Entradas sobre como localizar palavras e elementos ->

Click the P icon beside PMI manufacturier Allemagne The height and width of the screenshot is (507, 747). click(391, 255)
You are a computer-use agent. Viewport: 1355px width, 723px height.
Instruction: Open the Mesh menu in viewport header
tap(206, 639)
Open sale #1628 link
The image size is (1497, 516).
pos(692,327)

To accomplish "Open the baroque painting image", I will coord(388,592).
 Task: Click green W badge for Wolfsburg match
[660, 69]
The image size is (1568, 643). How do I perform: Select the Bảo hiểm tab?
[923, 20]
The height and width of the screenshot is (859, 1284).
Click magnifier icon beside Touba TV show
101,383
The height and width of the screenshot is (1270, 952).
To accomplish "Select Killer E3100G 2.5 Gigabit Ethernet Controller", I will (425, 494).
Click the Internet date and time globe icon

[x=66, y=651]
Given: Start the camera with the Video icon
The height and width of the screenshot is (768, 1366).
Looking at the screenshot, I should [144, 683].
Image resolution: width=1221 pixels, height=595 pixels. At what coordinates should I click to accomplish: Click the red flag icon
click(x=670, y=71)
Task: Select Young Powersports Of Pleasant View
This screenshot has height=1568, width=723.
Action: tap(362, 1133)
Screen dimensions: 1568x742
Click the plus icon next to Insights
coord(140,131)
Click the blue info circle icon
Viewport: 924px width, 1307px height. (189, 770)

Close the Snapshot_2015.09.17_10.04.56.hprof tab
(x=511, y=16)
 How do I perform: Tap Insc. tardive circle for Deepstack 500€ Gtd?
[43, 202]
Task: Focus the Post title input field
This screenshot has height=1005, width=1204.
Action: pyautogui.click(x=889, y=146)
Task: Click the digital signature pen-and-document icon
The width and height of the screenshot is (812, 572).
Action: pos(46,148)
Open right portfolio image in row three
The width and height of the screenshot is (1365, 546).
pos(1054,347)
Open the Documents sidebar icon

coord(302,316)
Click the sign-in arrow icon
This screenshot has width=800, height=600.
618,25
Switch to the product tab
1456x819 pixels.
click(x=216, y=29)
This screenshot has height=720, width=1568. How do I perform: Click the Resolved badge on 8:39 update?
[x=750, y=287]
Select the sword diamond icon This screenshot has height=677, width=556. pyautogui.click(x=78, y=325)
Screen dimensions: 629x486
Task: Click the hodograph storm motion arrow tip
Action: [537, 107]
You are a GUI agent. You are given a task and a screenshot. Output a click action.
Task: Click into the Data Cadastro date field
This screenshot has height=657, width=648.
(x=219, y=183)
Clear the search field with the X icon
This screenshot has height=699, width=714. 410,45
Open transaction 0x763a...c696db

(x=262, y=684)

Objetivo -> Copie as linhas a partir da que tem "Click the blue info circle icon" até o fim, trocando "Switch" por "Go" e deixando todo o resto igual.

Resultado da tarefa ->
Click the blue info circle icon
Viewport: 924px width, 1307px height. (189, 770)

Close the Snapshot_2015.09.17_10.04.56.hprof tab
(x=511, y=16)
 How do I perform: Tap Insc. tardive circle for Deepstack 500€ Gtd?
[43, 202]
Task: Focus the Post title input field
This screenshot has height=1005, width=1204.
Action: pyautogui.click(x=889, y=146)
Task: Click the digital signature pen-and-document icon
The width and height of the screenshot is (812, 572).
Action: pos(46,148)
Open right portfolio image in row three
The width and height of the screenshot is (1365, 546).
pos(1054,347)
Open the Documents sidebar icon

coord(302,316)
Click the sign-in arrow icon
This screenshot has width=800, height=600.
618,25
Go to the product tab
1456x819 pixels.
click(x=216, y=29)
This screenshot has height=720, width=1568. How do I perform: Click the Resolved badge on 8:39 update?
[x=750, y=287]
Select the sword diamond icon This screenshot has height=677, width=556. pyautogui.click(x=78, y=325)
Screen dimensions: 629x486
Task: Click the hodograph storm motion arrow tip
Action: [537, 107]
You are a GUI agent. You are given a task and a screenshot. Output a click action.
Task: Click into the Data Cadastro date field
This screenshot has height=657, width=648.
(x=219, y=183)
Clear the search field with the X icon
This screenshot has height=699, width=714. 410,45
Open transaction 0x763a...c696db

(x=262, y=684)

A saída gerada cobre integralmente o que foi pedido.